● What this task involves
Repeat, line for line, the entries below from the first line to the line containing "Click the 附带配件 row label", counting both ends.

Data excerpts:

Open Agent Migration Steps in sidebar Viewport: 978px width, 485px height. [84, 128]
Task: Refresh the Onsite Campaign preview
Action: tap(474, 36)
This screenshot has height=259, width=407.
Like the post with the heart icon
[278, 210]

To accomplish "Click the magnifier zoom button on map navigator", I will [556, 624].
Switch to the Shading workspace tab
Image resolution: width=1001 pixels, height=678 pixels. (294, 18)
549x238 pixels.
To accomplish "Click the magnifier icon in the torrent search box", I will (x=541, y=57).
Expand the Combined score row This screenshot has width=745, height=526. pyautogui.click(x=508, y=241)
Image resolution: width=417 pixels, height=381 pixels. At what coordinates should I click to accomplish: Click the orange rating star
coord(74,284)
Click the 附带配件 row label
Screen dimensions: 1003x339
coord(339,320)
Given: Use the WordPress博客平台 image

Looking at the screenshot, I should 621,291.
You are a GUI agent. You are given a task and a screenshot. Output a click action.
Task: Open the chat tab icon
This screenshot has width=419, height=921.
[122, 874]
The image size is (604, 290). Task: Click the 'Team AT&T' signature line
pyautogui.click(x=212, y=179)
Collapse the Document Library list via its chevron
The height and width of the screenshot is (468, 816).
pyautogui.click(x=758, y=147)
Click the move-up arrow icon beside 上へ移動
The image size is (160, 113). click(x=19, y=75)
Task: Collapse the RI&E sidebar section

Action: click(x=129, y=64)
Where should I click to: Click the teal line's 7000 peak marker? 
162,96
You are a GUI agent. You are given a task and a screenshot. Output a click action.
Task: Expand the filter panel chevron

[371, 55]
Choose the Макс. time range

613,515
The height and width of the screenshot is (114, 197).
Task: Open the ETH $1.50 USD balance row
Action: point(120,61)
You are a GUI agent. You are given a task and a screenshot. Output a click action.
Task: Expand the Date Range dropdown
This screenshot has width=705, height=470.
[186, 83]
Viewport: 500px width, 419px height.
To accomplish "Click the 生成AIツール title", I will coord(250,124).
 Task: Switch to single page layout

● Result for this task
Open Agent Migration Steps in sidebar Viewport: 978px width, 485px height. [84, 128]
Task: Refresh the Onsite Campaign preview
Action: tap(474, 36)
This screenshot has height=259, width=407.
Like the post with the heart icon
[278, 210]

To accomplish "Click the magnifier zoom button on map navigator", I will [556, 624].
Switch to the Shading workspace tab
Image resolution: width=1001 pixels, height=678 pixels. (294, 18)
549x238 pixels.
To accomplish "Click the magnifier icon in the torrent search box", I will (x=541, y=57).
Expand the Combined score row This screenshot has width=745, height=526. pyautogui.click(x=508, y=241)
Image resolution: width=417 pixels, height=381 pixels. At what coordinates should I click to accomplish: Click the orange rating star
coord(74,284)
Click the 附带配件 row label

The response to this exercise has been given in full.